The parents who opt to adopt for HIV positive orphans say they are driven by a desire for social change and confidence that handling the deadly disease is more manageable than it was few years ago.

According to Adoption Advocates International (AAI), an experienced international adoption agency focusing on children from Ethiopia, China, Thailand, Ghana, and Washington State, there is a steady rise in such adoption in past two years.

There were only 2 such adoptions in 2005, four in 2006, 13 in 2007. But the year 2008 has 38 either completed or pending adoptions of HIV positive children from Ethiopia. Nearly one of 14,000 Ethiopian newborns are diagnosed with the HIV virus every year.

Children orphaned by AIDS /HIV can be adopted by other citizens since a huge number of them end up in institutions and don't get a chance to grow up in a family setting.

According to World Health Organization (WHO), an estimated 2.1 million children were living with HIV/AIDS at the end of 2007, 2 million of them in sub-Saharan Africa. Most of these children acquire HIV from their HIV-infected mothers during pregnancy, birth or breastfeeding.

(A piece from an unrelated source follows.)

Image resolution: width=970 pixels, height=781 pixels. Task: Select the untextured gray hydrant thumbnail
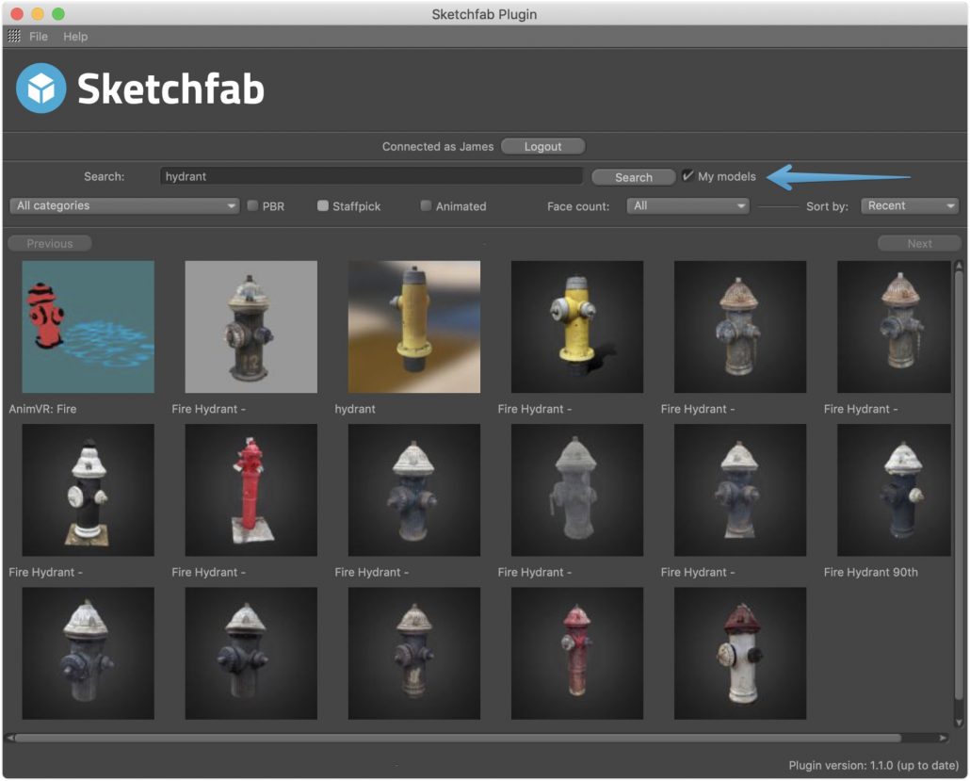tap(576, 490)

With successful interventions the risk of mother-to-child HIV transmission can be reduced to 2 percent. However, such interventions are still not widely accessible or available in most resource-limited countries where the burden of HIV is highest, and an estimated 1 500 children get newly infected with HIV each day. The number of children receiving ART increased from about 75,000 in 2005 to almost 200,000 in 2007.